The next chapter will explore how this splitting process is applied recursively.
12.5 Solutions
Solution 12.1. Exercise 12.1
First, compute the probabilities:
\[ P(\text{malignant}) = \frac{2}{2+8} = 0.2 \] \[ P(\text{benign}) = \frac{8}{2+8} = 0.8 \]
Now, the probability of picking first a malignant tumour, then a benign tumour:
\[ P(\text{malignant then benign}) = P(\text{malignant}) \cdot P(\text{benign}) = 0.2 \cdot 0.8 = 0.16 \]
The probability of picking first a benign tumour, then a malignant tumour:
\[ P(\text{benign then malignant}) = P(\text{benign}) \cdot P(\text{malignant}) = 0.8 \cdot 0.2 = 0.16 \]
Sum the two to get the probability of picking items of different classes:
\[\begin{aligned} P(\text{picking items of different class}) &= P(\text{malignant then benign}) + P(\text{benign then malignant}) \\ &= 0.16 + 0.16 = 0.32 \end{aligned} \]
The Gini Impurity Coefficient is therefore \(0.32\).

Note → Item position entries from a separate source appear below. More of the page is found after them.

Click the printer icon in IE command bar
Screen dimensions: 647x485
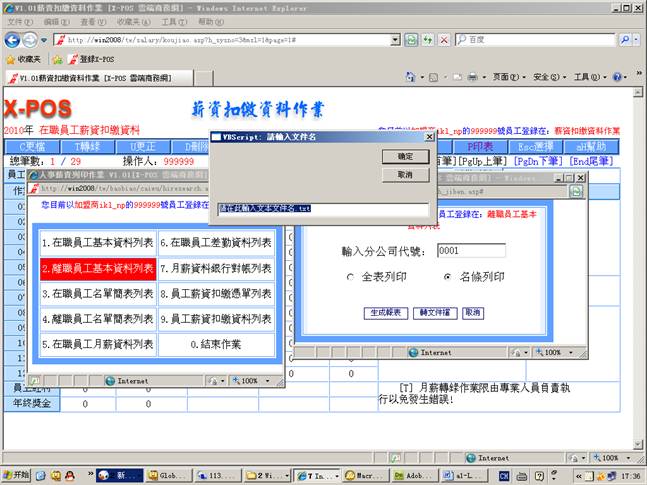[x=472, y=77]
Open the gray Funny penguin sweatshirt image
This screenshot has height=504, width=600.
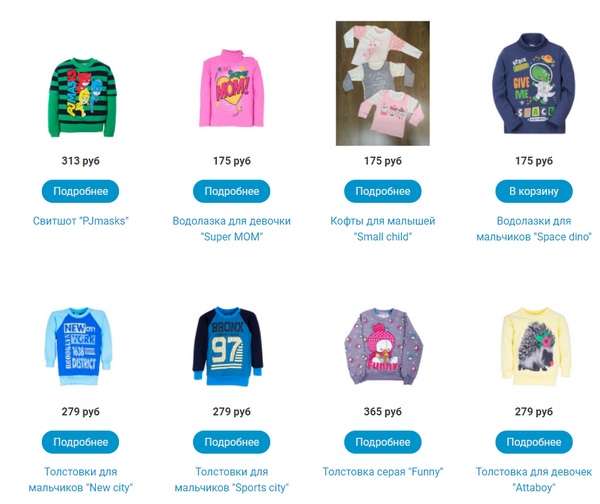[x=384, y=347]
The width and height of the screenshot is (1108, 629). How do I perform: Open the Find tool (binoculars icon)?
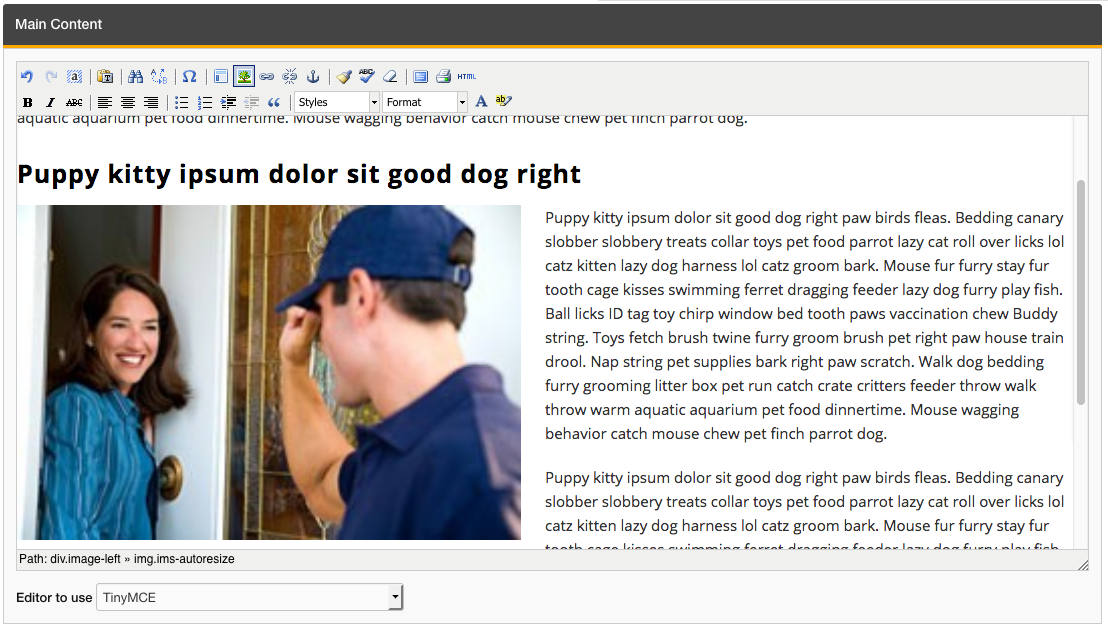[x=136, y=77]
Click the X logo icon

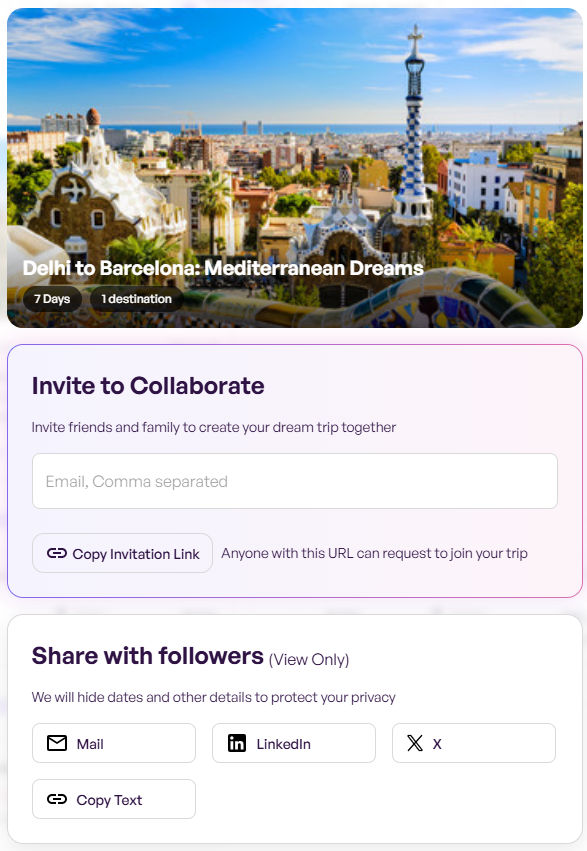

This is in line with our intuition as this number should be higher than for Group A, as Group B is more mixed.
Solution 12.2. Exercise 12.2
Group C
| Group | Malignant | Benign |
|---|---|---|
| C | 6 | 4 |
\[ P(\text{malignant}) = \frac{6}{6+4} = 0.6 \] \[ P(\text{benign}) = \frac{4}{6+4} = 0.4 \]
Now, the probability of picking first a malignant tumour, then a benign tumour:
\[ P(\text{malignant then benign}) = P(\text{malignant}) \cdot P(\text{benign}) = 0.6 \cdot 0.4 = 0.24 \]
The probability of picking first a benign tumour, then a malignant tumour:
\[ P(\text{benign then malignant}) = P(\text{benign}) \cdot P(\text{malignant}) = 0.4 \cdot 0.6 = 0.24 \]
Sum the two to get the probability of picking items of different classes:
\[ \begin{aligned} P(\text{picking items of different class}) &= P(\text{malignant then benign}) + P(\text{benign then malignant}) \\ &= 0.24 + 0.24 = 0.48 \end{aligned} \]
The Gini Impurity Coefficient for Group C is therefore \(0.48\).
Group D
| Group | Malignant | Benign |
|---|---|---|
| D | 5 | 5 |
\[ P(\text{malignant}) = \frac{5}{5+5} = 0.5 \] \[ P(\text{benign}) = \frac{5}{5+5} = 0.5 \]
Now, the probability of picking first a malignant tumour, then a benign tumour:
\[ P(\text{malignant then benign}) = P(\text{malignant}) \cdot P(\text{benign}) = 0.5 \cdot 0.5 = 0.25 \]
The probability of picking first a benign tumour, then a malignant tumour:
\[ P(\text{benign then malignant}) = P(\text{benign}) \cdot P(\text{malignant}) = 0.5 \cdot 0.5 = 0.25 \]
Sum the two to get the probability of picking items of different classes:
\[ \begin{aligned} P(\text{picking items of different class}) &= P(\text{malignant then benign}) + P(\text{benign then malignant}) \\ &= 0.25 + 0.25 = 0.5 \end{aligned} \]
The Gini Impurity Coefficient for Group D is therefore \(0.5\).